> **Exercise**
Return, in their exact form, the lines that lie between the start of the data below and the line containing "Click the Seçenekler", with both ends included.

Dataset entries
*****
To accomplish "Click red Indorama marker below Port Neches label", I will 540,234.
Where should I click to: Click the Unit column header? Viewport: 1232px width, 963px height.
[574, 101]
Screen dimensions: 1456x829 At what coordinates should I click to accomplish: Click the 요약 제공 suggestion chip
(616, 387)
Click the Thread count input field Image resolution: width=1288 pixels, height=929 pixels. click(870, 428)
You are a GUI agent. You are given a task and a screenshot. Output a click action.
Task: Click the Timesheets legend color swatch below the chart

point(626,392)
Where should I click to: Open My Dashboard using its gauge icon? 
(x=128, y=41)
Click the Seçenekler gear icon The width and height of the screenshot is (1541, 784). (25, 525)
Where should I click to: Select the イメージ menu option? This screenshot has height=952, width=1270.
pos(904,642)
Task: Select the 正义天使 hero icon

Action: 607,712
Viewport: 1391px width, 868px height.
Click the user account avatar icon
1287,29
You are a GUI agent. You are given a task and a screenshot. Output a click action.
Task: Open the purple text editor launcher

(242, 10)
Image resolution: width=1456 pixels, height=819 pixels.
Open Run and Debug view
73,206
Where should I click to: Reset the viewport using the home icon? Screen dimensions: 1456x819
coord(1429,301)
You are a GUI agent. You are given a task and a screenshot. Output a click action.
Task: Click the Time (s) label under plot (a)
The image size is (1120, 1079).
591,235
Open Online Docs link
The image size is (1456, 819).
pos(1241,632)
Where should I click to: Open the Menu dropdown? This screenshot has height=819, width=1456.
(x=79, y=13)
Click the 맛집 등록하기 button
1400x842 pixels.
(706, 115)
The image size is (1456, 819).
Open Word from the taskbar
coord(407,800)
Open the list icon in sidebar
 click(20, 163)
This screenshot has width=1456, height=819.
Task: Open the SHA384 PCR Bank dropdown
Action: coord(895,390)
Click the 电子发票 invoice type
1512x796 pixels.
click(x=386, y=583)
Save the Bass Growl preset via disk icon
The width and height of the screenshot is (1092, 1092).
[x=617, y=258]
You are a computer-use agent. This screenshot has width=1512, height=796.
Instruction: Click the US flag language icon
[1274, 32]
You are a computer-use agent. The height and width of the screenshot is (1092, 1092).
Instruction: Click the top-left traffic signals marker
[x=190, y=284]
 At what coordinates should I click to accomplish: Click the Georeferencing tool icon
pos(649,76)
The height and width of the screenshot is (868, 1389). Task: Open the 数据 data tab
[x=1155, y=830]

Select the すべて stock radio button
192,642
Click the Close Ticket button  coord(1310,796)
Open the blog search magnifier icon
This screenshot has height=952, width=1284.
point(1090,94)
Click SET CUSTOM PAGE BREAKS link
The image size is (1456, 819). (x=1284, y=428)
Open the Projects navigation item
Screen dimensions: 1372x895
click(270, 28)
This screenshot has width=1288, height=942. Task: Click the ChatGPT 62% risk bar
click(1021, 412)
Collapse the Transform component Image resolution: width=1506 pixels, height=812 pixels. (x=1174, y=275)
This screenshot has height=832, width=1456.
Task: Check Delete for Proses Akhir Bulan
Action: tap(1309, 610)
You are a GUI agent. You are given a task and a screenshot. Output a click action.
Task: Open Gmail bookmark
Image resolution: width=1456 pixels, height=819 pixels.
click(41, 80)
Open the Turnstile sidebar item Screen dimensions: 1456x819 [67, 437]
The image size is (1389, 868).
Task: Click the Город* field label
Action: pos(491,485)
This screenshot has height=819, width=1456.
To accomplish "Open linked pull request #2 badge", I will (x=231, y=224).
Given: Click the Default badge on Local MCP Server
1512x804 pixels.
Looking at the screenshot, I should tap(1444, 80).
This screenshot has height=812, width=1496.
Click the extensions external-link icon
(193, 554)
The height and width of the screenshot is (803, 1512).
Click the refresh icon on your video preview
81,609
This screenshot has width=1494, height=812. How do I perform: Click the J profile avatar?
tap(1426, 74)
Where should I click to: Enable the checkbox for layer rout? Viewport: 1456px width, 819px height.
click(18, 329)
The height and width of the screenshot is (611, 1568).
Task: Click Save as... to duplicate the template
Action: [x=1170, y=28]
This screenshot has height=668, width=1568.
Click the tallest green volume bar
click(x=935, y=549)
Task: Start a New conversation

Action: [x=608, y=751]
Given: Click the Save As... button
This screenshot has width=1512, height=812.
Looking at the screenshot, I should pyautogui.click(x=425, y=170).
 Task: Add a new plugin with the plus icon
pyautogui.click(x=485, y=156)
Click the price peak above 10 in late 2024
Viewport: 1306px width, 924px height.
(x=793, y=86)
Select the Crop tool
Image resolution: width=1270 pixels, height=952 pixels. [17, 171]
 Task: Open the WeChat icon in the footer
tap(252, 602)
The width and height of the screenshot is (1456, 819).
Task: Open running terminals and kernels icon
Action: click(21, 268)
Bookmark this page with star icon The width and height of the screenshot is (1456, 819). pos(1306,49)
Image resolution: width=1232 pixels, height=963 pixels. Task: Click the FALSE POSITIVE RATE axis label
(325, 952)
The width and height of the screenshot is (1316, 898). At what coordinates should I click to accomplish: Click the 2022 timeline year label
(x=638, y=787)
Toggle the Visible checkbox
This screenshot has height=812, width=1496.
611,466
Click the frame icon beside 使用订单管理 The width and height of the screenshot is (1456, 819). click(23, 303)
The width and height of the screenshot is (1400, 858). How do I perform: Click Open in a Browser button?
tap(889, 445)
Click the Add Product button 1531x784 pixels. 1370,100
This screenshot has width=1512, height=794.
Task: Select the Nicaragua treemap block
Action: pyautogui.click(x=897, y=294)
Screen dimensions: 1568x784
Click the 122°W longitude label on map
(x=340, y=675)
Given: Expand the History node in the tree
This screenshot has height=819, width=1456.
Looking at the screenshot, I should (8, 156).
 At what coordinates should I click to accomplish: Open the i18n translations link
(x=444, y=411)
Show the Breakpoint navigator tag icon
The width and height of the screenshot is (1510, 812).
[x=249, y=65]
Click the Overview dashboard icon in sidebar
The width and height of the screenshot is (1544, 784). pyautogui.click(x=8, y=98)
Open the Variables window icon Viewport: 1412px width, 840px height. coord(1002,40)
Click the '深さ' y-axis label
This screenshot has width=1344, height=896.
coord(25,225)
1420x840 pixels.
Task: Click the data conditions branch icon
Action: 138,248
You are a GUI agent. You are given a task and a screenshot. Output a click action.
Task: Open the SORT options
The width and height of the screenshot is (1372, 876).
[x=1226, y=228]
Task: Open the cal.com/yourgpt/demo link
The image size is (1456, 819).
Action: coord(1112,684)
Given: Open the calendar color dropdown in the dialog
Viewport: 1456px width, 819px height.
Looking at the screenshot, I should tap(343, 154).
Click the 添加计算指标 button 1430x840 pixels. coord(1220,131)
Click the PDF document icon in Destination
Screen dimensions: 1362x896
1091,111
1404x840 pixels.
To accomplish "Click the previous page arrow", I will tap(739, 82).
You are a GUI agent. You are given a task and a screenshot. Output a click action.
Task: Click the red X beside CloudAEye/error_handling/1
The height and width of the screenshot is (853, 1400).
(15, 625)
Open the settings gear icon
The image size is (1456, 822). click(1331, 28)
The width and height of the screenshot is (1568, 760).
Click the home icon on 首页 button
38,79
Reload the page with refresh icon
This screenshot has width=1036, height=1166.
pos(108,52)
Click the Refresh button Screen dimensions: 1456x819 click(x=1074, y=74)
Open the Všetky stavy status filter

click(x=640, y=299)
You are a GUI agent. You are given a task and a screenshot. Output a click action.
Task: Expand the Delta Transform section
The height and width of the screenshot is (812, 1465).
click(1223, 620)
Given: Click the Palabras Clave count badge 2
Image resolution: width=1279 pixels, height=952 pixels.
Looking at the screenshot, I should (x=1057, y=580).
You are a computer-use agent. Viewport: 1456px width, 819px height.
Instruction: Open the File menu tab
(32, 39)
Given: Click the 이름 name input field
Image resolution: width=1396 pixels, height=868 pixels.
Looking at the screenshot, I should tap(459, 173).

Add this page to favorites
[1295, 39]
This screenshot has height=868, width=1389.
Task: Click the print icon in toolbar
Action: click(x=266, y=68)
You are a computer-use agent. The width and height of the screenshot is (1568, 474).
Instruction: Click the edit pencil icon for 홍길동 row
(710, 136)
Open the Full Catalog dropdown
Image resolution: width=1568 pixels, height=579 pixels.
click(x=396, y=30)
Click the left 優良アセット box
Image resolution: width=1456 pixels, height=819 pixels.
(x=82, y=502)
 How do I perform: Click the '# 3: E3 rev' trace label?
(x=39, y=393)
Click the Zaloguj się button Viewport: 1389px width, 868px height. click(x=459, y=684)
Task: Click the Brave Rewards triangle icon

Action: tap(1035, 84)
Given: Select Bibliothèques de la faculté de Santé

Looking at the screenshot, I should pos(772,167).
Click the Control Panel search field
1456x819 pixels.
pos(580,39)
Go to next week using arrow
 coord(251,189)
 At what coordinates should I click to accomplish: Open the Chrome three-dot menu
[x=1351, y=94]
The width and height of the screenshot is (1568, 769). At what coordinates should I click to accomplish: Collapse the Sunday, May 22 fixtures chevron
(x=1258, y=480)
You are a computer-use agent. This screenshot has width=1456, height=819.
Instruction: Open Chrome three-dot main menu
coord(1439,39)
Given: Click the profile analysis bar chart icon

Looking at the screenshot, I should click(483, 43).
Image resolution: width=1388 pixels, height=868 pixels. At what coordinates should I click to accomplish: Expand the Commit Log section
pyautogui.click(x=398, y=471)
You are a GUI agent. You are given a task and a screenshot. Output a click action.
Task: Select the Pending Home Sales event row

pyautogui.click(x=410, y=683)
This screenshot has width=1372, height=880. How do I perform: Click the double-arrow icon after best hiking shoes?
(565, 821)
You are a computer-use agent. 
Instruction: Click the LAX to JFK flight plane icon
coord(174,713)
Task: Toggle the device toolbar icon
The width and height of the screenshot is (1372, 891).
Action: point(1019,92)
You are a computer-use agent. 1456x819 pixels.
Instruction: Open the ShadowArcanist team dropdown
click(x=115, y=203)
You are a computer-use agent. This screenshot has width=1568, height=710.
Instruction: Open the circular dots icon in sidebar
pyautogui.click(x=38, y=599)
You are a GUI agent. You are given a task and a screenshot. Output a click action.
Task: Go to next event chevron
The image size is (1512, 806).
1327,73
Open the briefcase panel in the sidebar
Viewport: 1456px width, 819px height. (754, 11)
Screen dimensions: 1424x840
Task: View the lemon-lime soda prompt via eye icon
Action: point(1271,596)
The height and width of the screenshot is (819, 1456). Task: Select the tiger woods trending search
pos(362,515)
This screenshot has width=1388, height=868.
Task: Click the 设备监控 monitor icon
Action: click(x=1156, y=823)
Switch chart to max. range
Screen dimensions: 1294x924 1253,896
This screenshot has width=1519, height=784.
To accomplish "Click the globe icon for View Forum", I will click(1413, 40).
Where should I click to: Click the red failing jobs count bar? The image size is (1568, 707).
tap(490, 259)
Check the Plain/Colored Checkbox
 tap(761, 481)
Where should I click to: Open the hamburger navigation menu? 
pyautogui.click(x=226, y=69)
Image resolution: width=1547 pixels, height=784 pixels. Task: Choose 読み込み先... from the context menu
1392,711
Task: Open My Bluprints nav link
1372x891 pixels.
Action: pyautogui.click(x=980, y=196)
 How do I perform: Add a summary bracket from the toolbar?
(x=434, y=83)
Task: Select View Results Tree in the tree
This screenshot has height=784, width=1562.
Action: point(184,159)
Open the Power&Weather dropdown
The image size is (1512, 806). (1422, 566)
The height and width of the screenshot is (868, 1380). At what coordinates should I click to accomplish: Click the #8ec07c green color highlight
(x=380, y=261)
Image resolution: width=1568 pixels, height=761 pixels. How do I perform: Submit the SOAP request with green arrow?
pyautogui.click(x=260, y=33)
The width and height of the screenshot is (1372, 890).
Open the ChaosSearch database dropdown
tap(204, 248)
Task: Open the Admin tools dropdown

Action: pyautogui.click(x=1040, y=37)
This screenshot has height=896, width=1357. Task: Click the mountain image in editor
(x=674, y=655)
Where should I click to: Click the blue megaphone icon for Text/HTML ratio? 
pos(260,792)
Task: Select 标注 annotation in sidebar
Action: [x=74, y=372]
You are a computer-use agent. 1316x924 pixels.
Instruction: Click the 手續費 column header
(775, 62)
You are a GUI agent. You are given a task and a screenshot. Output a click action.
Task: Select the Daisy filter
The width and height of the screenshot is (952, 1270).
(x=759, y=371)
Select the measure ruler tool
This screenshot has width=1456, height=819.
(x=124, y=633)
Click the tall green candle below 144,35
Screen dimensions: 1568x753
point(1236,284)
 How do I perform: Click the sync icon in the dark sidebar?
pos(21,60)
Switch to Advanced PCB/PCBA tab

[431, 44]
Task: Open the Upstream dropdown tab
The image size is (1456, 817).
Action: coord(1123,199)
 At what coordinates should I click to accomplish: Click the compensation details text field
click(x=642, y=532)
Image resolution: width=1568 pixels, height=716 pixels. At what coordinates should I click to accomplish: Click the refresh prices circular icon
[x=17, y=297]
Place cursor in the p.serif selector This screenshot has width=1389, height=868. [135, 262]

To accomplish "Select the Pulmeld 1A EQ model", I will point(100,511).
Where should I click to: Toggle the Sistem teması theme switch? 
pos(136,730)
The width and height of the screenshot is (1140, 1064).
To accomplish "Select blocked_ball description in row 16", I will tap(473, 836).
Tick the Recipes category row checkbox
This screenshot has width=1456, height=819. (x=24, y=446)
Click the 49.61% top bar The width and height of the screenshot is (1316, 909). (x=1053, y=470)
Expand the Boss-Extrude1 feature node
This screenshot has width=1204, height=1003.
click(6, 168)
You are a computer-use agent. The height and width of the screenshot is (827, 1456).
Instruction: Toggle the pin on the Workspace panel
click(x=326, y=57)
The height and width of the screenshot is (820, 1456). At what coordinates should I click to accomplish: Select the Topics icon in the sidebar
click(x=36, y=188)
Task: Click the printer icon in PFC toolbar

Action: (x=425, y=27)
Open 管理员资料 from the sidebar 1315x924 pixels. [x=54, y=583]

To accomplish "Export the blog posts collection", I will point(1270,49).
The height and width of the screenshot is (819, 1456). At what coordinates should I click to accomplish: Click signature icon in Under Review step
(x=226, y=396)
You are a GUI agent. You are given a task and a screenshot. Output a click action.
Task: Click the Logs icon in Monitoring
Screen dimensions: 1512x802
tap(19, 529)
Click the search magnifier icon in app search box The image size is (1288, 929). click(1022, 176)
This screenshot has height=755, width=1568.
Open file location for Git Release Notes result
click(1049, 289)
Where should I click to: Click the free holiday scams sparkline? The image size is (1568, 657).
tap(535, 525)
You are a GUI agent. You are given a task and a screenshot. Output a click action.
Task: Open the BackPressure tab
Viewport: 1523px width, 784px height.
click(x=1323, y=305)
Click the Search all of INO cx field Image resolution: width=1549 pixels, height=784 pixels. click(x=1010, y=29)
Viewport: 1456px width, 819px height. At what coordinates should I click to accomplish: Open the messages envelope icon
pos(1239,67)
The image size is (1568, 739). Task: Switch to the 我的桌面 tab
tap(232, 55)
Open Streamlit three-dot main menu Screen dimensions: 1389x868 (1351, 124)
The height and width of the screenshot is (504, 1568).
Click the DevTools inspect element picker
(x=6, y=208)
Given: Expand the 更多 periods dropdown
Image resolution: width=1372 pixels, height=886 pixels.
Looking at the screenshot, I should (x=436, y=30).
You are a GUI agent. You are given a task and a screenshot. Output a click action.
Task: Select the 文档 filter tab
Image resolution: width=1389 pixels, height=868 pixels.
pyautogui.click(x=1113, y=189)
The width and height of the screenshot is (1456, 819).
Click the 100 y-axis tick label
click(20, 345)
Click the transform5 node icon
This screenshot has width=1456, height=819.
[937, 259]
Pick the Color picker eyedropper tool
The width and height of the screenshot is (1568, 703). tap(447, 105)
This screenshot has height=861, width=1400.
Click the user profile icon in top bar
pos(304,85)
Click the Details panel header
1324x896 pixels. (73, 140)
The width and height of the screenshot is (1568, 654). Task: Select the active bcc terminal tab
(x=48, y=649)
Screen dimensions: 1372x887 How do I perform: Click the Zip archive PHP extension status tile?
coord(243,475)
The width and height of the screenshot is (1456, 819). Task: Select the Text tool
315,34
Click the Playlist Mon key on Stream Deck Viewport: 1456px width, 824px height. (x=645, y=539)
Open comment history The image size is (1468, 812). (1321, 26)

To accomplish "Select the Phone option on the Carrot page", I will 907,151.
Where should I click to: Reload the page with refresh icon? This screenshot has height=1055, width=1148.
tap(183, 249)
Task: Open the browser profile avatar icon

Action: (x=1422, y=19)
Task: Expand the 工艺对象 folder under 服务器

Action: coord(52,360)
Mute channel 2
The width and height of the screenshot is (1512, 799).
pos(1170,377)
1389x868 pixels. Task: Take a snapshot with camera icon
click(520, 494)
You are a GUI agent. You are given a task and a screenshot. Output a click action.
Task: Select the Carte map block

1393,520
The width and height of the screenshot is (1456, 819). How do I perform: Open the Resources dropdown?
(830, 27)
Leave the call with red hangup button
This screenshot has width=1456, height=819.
*****
> **Finished task**
To accomplish "Click red Indorama marker below Port Neches label", I will 540,234.
Where should I click to: Click the Unit column header? Viewport: 1232px width, 963px height.
[574, 101]
Screen dimensions: 1456x829 At what coordinates should I click to accomplish: Click the 요약 제공 suggestion chip
(616, 387)
Click the Thread count input field Image resolution: width=1288 pixels, height=929 pixels. click(870, 428)
You are a GUI agent. You are given a task and a screenshot. Output a click action.
Task: Click the Timesheets legend color swatch below the chart

point(626,392)
Where should I click to: Open My Dashboard using its gauge icon? 
(x=128, y=41)
Click the Seçenekler gear icon The width and height of the screenshot is (1541, 784). (25, 525)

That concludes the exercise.